== Input data ==

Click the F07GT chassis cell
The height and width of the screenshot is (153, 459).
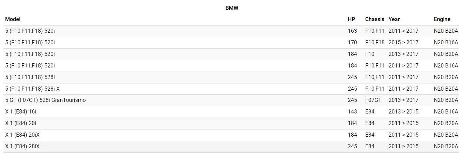[x=373, y=100]
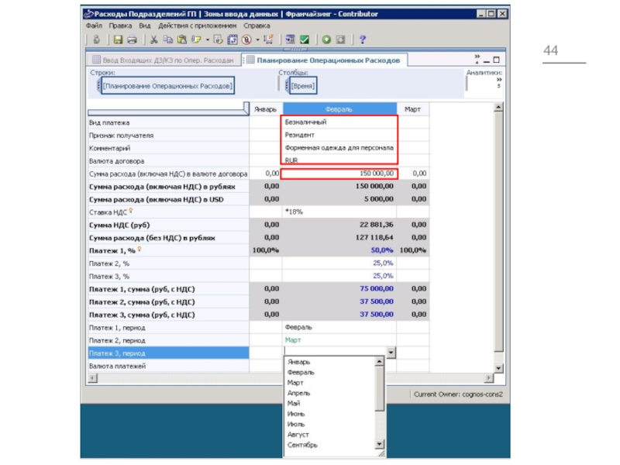Image resolution: width=620 pixels, height=465 pixels.
Task: Choose Апрель from the month list
Action: (x=298, y=393)
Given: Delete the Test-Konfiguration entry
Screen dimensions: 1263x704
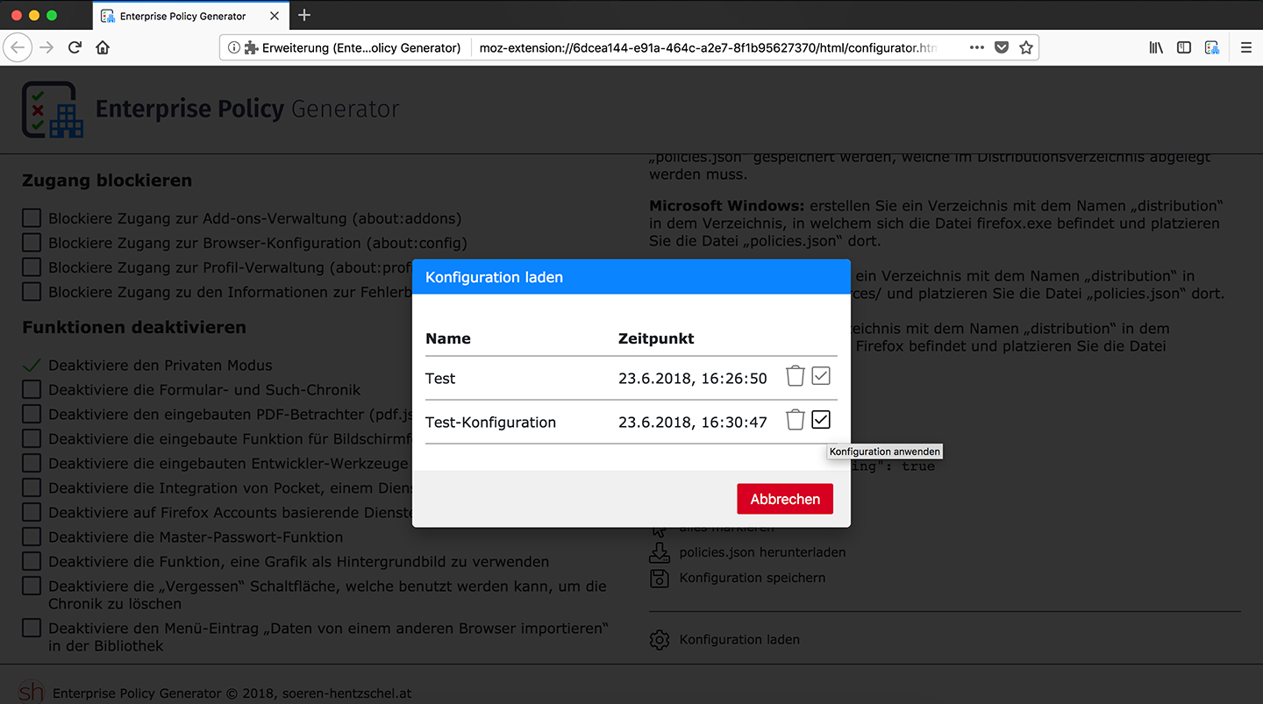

===

- What you should do -
Copy out all of the data word for word. Do not carry over any picture.

- Response -
Click the F07GT chassis cell
The height and width of the screenshot is (153, 459).
[x=373, y=100]
Image resolution: width=620 pixels, height=465 pixels.
Task: Choose Апрель from the month list
Action: (x=298, y=393)
Given: Delete the Test-Konfiguration entry
Screen dimensions: 1263x704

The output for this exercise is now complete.